***** Data for this exercise

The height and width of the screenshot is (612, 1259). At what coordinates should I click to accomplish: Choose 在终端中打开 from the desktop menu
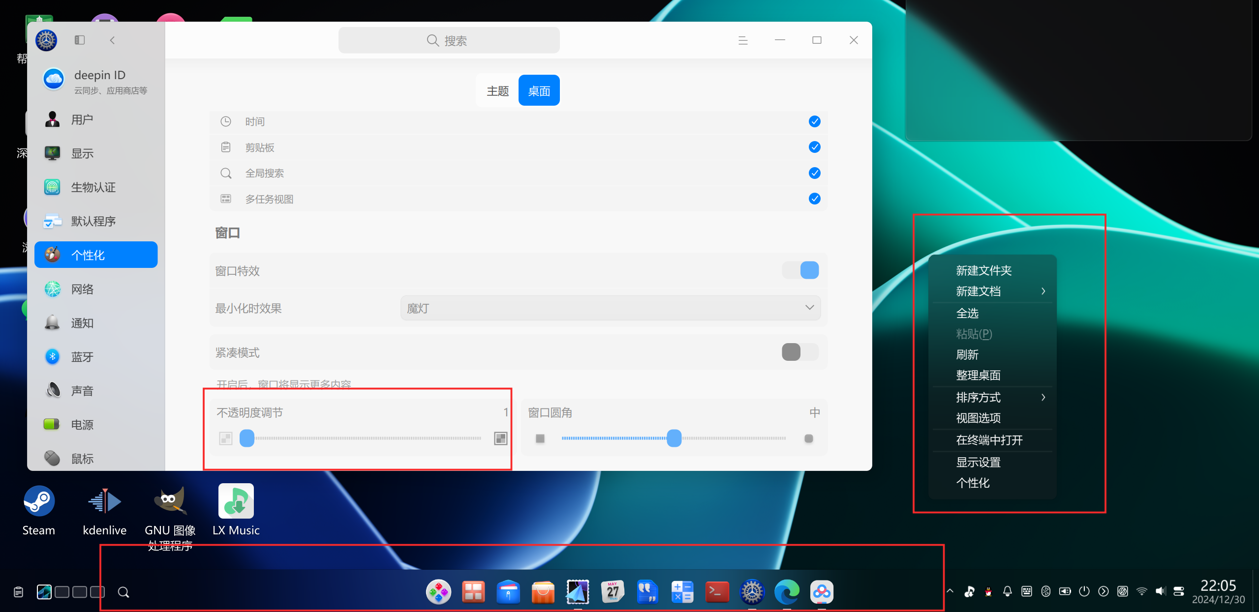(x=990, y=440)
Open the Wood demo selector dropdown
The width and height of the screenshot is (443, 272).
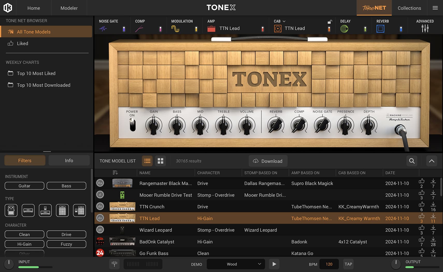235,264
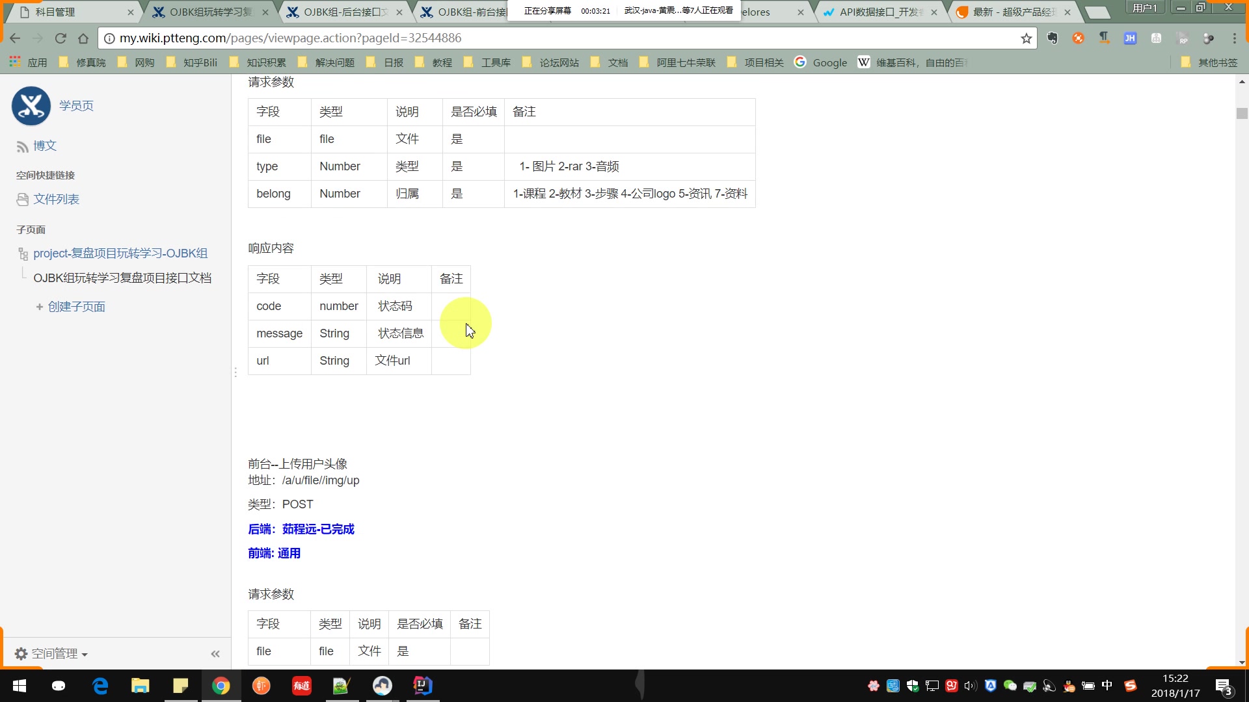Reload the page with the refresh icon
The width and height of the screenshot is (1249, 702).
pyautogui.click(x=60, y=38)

**********
***** Data for this exercise

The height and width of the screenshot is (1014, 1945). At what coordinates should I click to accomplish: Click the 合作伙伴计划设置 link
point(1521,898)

**********
***** Data for this exercise

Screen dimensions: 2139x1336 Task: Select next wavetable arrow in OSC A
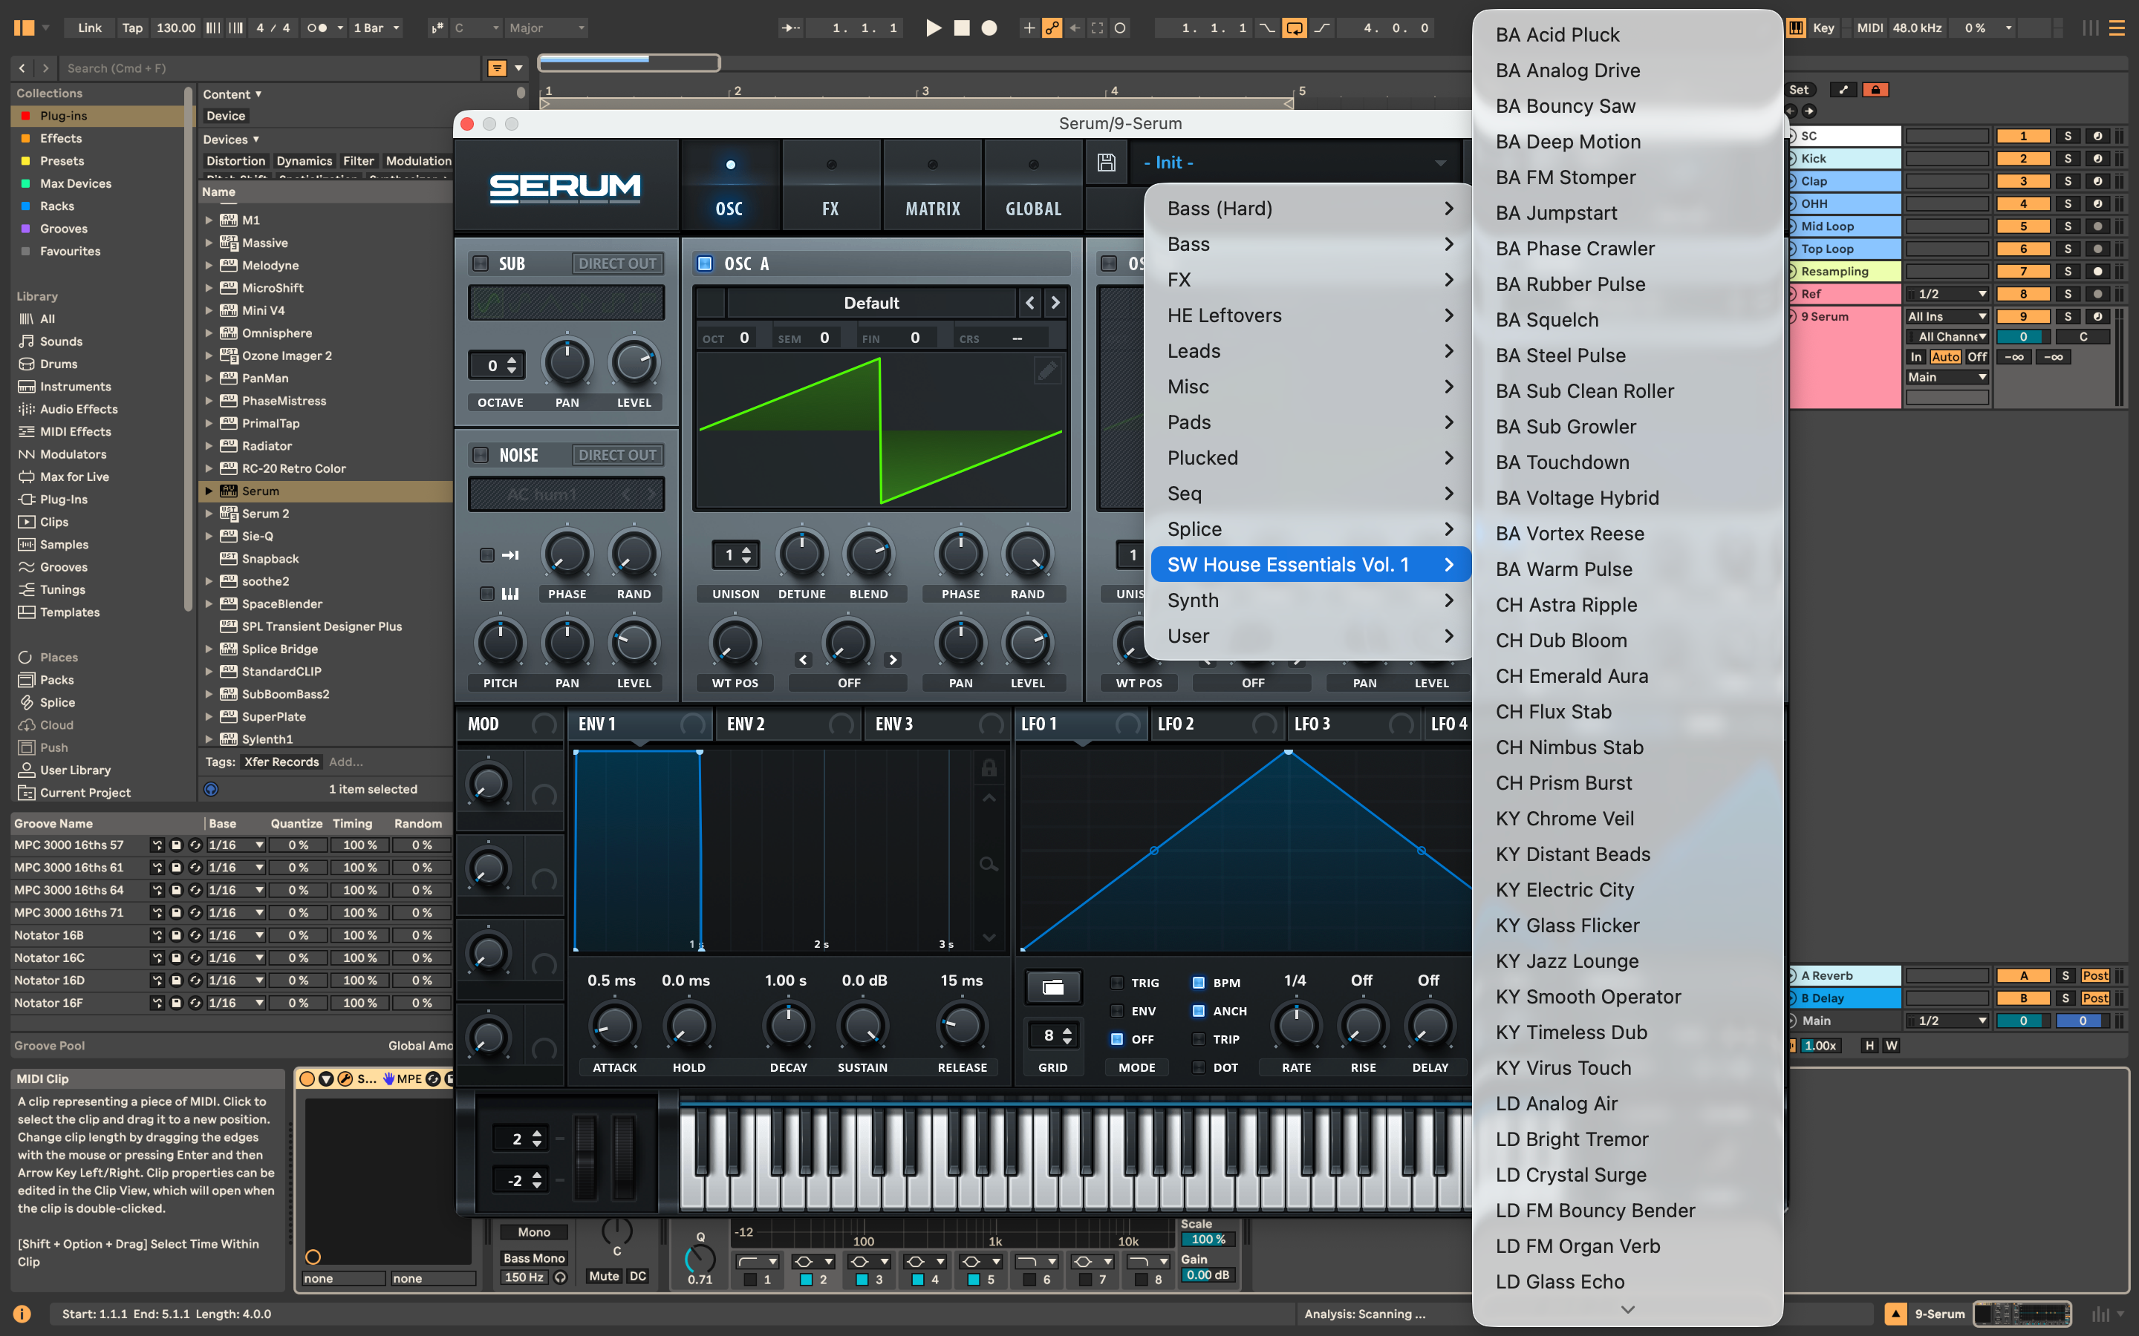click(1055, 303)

**********

### What you are asked to do
In the listing above, find the line with "The height and width of the screenshot is (612, 1259)." and the line with "Open the Wood demo selector dropdown". Set down exactly those lines and everything between them, skipping pictures.

### Exercise answer
The height and width of the screenshot is (612, 1259). At what coordinates should I click to accomplish: Choose 在终端中打开 from the desktop menu
(x=990, y=440)
Open the Wood demo selector dropdown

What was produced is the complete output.